Traidor
Me hubiera gustado escuchar en un avión: “Por favor, abróchense los cinturones de seguridad. Dentro de pocos minutos aterrizaremos en el aeropuerto Inmanuel Kant”


Me hubiera gustado escuchar en un avión: “Por favor, abróchense los cinturones de seguridad. Dentro de pocos minutos aterrizaremos en el aeropuerto Inmanuel Kant”. Y eso porque los aficionados a la filosofía llevamos “aterrizando” en Kant toda la vida. No hay pensador moderno más inevitable que él. Si hubiésemos elegido nombre para el aeropuerto de Kaliningrado, la antigua Königsberg, seguro que hubiese sido el suyo. Pero las autoridades rusas que hoy mandan en ese lugar no lo han querido así: consideran al pensador —a quien las vicisitudes históricas obligaron a ser prusiano, luego ruso y prusiano otra vez— traidor a un país cuya configuración actual no pudo conocer. Para los nacionalistas, su patria es eterna y eternamente amenazada, aun antes de existir. El jefe de la flota del Báltico, que es vicealmirante, pero no filósofo, ha condenado al traidor Kant, “que escribió libros incomprensibles que ningún buen patriota ha leído ni leerá jamás”. En esto último tiene razón, para qué negarlo.

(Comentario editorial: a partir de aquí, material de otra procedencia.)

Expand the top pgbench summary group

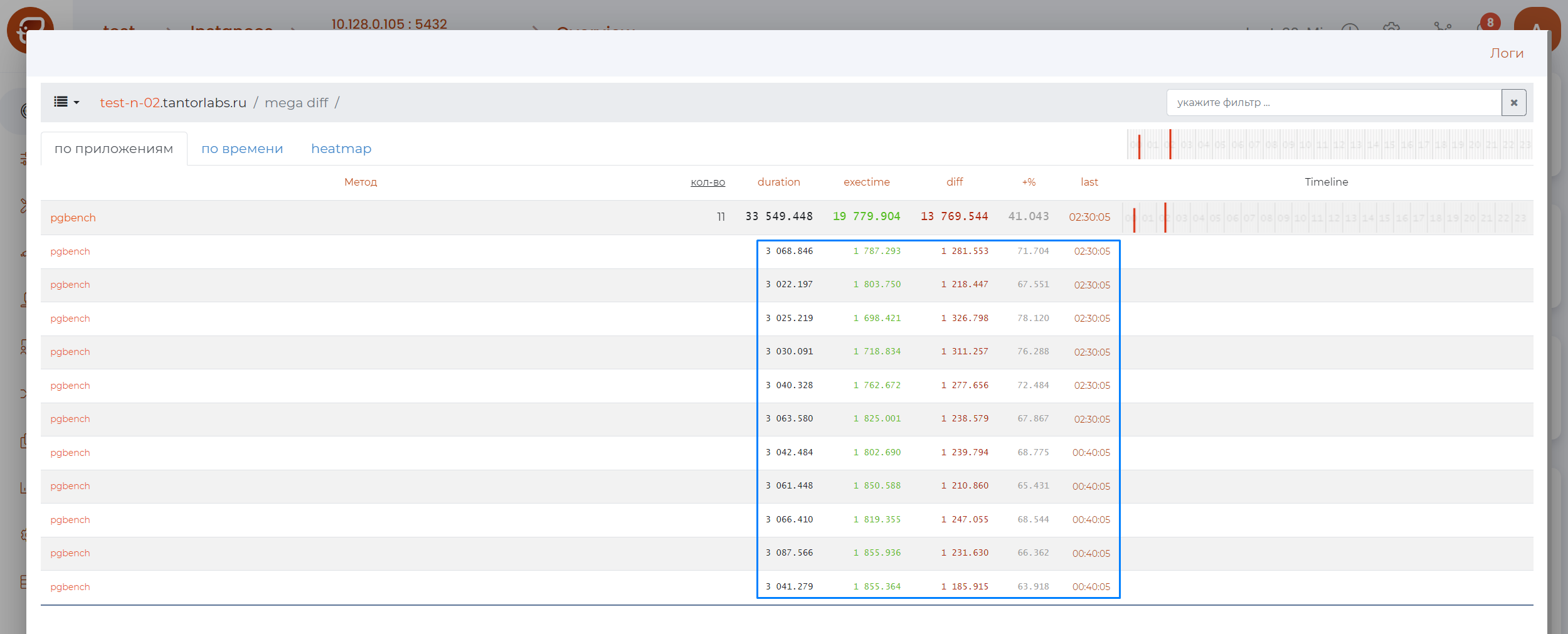coord(73,218)
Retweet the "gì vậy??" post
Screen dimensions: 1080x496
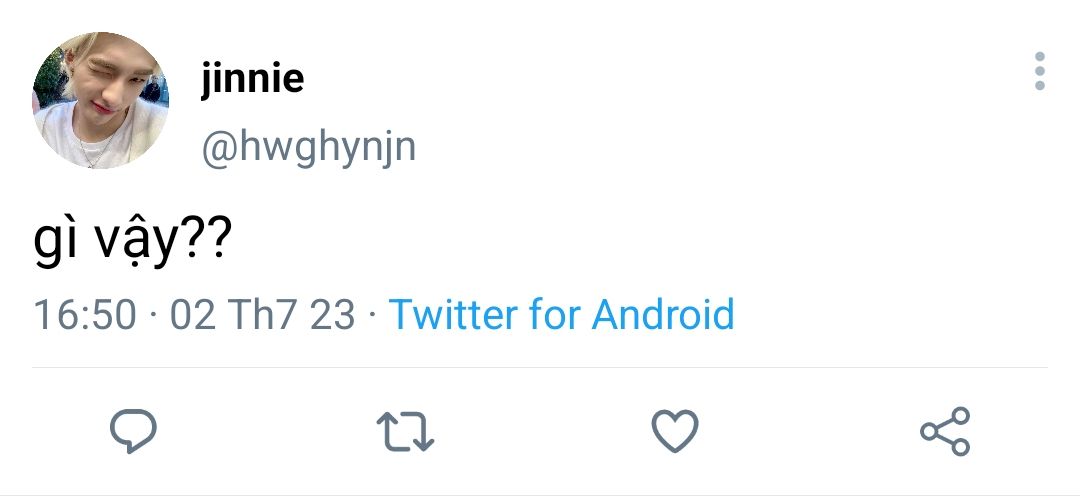click(x=405, y=431)
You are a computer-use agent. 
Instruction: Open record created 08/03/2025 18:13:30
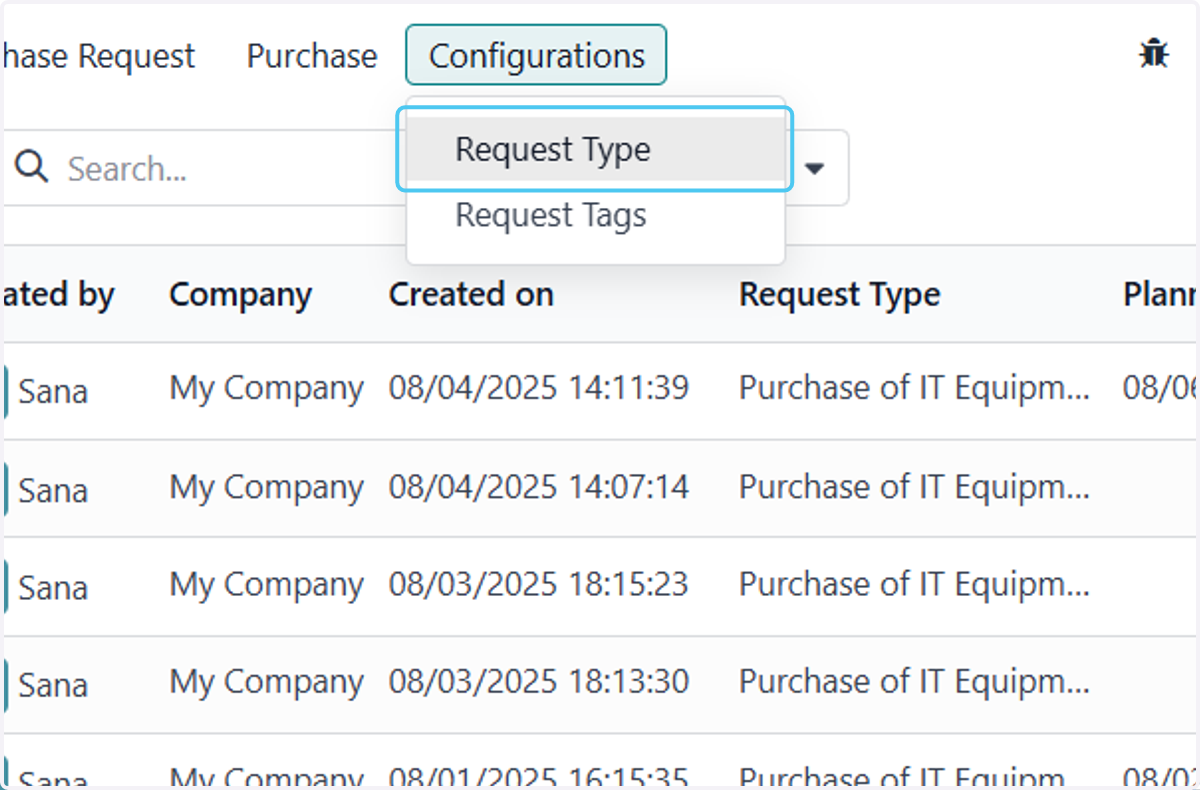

Inmanuel Kant nunca salió de Königsberg, por la que paseaba con tan puntual regularidad que sus vecinos sincronizaban los relojes con su deambular. Lúcido, audaz, pero respetuoso, nunca explicó en sus clases nada que pudiese alterar el orden, aunque siempre defendió la libertad de pensamiento. Dijo que el lema de la Ilustración era sapere aude, atrévete a pensar por ti mismo, y creyó que ya era hora de que la humanidad abandonase su culpable minoría de edad intelectual. En La paz perpetua, un proyecto político mundial idealista, pero no ingenuo, sostuvo que nuestro globo es redondo para que los humanos no nos dispersemos hasta el infinito y nos soportemos mutuamente, “pues nadie tiene originariamente más derecho que otro a estar en un determinado lugar de la tierra”. Un traidor, hoy más que ayer.